Cette année, la fête de Chemini Atséret coïncide avec Chabat. Cette circonstance particulière contient une force bien spécifique, comme notre propos va nous le révéler.

Le Chabat est personnifié et dénommé « kala – fiancée », comme rapporte le midrach (Béréchit raba 11) que lors de la Création, le jour du Chabbat vint se plaindre à Hakadoch Baroukh Hou en demandant pourquoi chaque jour de la semaine avait sa paire alors qu’il était seul ! Hakadoch Baroukh lui promit que l’Assemblée d’Israel serait son conjoint. Dans la Parachat Emor (23; 36), le Ramban précise que le partenaire du septième jour n’est autre que « Chemini Atséret », dont la signification est « atsira – arrêt ». Il semble donc qu’il existe un lien profond entre Chemini Atséret et le peuple d’Israel, et que ces derniers soient associés au Chabat ! Un tel propos mérite éclaircissement.

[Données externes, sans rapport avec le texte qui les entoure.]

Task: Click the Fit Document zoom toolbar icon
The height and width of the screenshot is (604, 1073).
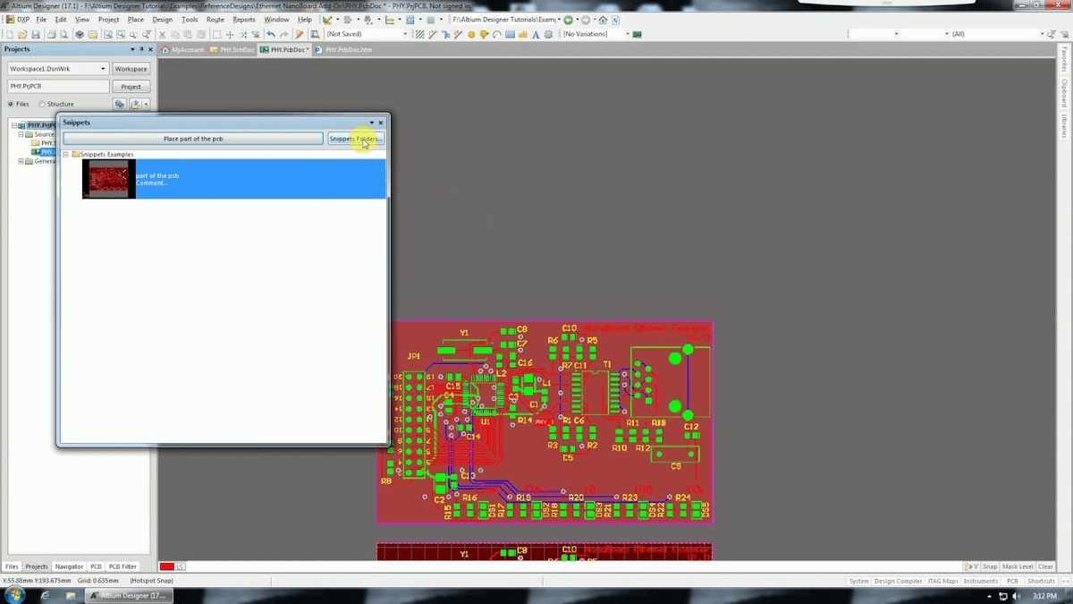Action: tap(107, 33)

Aucun étranger ne peut partager notre joie

Nous savons tous que le Chabbat est la spécificité et l’exclusivité d’Israel. Les non-juifs n’y ont aucune part, ainsi que nous l’exprimons dans la téfila ‘במנוחתו לא ישכנו ערלים – en Ton repos, ne résideront pas les incirconcis’ ! Et cela, à tel point qu’il est dit dans la guémara qu’un non-juif qui observe le jour du Chabbat est passible de mort (Sanhédrin 58).

La raison d’une telle restriction tient dans le fait que Chabbat est appelé מעין עולם הבא –un avant-goût du monde futur, alors que les nations du monde n’ont de rapport qu’avec ce monde-ci.

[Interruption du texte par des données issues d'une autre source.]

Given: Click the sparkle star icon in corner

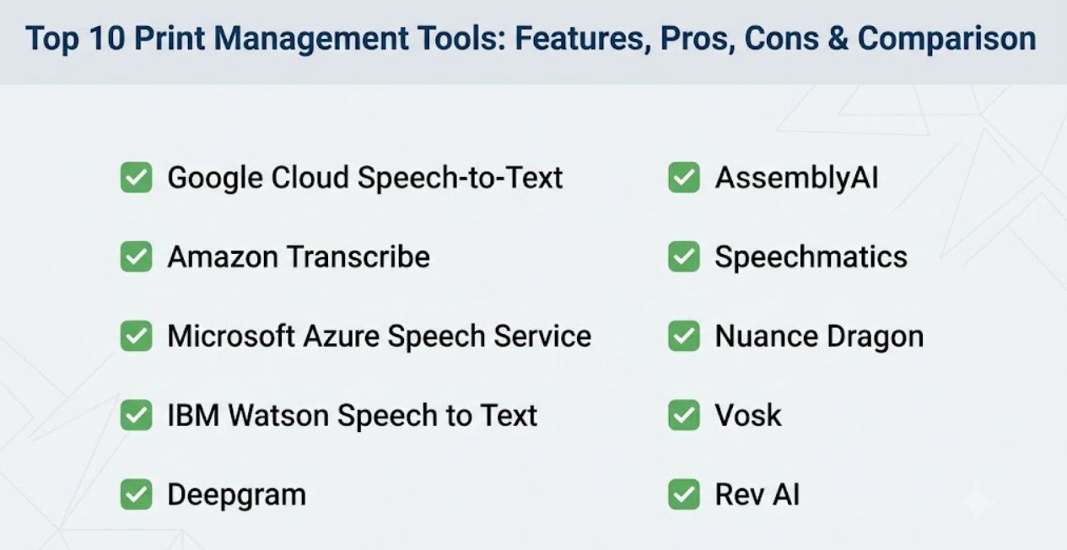Looking at the screenshot, I should point(978,502).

C’est là le fond de la relation existant entre Israel et le Chabbat, comme l’explique le Maharal (Tiféret Israel §40) : de même que le jour du Chabbat se différencie des autres jours de la semaine, jours profanes, ainsi Israel se distingue des autres nations, elles-mêmes laïques !

La fête de Chemini Atséret fait suite aux sept jours de festivités de Souccot ! Selon le Sfat Emeth, la dimension de ce jour est au-delà du monde d’ici-bas, et davantage en rapport avec le monde futur. Le Gaon de Vilna écrit d’ailleurs que ce jour est « une miniature de la simha de notre monde futur prochain, à laquelle pas un seul étranger n’aura accès ».

Voici donc ce qui réunit le jour de Chemini Atséret et le Chabbat, qui lui aussi est « מעין עולם הבא – un avant-goût du monde futur ». C’est ce qui justifie que ces deux jours ne concernent que le Peuple Juif. Toutefois, il nous reste désormais à comprendre la dualité de ces deux jours qui comme on l’a vu forment un couple, autrement dit qu’est-ce qui les différencie ?!

La huitième note ou Quand les deux mondes fusionnent

Le Gaon de Vilna (Adereth Eliahou Devarim) écrit que la fête de Chemini Atséret est en corrélation avec les temps messianiques. Il se fonde pour cela sur les paroles du talmud (Arakhin 13b) : la harpe utilisée dans le Temple était un instrument à sept cordes, tandis que la harpe qui sera jouée à la période messianique aura huit cordes, comme il est dit dans le Téhilim (12; 1) « למנצח על השמינית – Au chef des chantres, à l’octave, Psaume de David ». Or ce mizmor est le chant que les Léviim récitaient au Beith Hamikdach le jour de Chemini Atséret (Sofrim 18).

Cependant, les paroles du Gaon se contredisent quelque peu ; la période messianique se différencie en effet du monde futur. Et nous savons d’ailleurs que la harpe du monde futur se distingue de celle des temps messianiques, comme rapporté dans cette même guémara : la harpe du monde futur est faite de dix cordes, ainsi qu’il est dit (Téhilim 33) « Rendez grâce à l’Eternel avec la harpe, Célébrez-Le avec le luth à dix cordes, chantez pour Lui un chant nouveau. »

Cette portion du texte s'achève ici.